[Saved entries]
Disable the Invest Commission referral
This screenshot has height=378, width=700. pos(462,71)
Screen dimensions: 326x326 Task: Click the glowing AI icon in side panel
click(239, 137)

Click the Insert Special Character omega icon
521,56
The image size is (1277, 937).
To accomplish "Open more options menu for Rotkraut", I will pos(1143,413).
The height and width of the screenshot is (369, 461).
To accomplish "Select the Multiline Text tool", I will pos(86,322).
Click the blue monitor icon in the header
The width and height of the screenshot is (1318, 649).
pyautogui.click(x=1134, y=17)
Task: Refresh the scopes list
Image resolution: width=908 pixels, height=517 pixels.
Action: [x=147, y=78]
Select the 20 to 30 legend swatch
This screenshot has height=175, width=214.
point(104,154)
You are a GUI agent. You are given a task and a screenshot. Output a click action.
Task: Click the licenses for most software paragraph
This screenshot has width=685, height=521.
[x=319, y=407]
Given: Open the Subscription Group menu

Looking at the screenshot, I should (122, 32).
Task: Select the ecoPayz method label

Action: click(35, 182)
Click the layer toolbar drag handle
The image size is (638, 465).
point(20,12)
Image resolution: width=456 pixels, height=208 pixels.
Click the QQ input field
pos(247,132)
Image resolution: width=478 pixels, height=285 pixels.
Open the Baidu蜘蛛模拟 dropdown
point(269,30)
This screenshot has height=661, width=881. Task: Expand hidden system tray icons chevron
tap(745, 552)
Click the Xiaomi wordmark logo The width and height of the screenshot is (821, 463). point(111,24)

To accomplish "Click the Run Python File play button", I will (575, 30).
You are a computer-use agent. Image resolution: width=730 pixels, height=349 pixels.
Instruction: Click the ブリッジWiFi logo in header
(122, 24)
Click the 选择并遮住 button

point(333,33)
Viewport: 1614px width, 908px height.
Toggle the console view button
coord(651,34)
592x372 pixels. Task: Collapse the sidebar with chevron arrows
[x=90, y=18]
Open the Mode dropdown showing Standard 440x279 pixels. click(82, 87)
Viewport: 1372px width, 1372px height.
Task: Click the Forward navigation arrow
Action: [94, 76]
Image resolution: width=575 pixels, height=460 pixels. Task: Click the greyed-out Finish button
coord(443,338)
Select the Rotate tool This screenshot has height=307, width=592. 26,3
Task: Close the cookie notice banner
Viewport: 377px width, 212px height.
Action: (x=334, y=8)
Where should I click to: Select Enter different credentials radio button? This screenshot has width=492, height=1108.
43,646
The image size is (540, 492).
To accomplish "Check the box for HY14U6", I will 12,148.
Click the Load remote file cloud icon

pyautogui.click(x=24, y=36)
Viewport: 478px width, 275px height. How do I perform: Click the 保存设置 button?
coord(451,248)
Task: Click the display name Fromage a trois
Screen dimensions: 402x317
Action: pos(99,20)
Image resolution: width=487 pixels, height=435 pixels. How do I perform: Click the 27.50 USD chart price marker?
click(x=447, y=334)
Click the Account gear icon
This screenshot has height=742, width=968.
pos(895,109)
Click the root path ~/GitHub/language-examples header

[Goal] Return everything from the line that contains "Where should I" down to the line that contains "pyautogui.click(x=24, y=36)", both included, character for character.

[The output]
Where should I click to: Select Enter different credentials radio button? This screenshot has width=492, height=1108.
43,646
The image size is (540, 492).
To accomplish "Check the box for HY14U6", I will 12,148.
Click the Load remote file cloud icon

pyautogui.click(x=24, y=36)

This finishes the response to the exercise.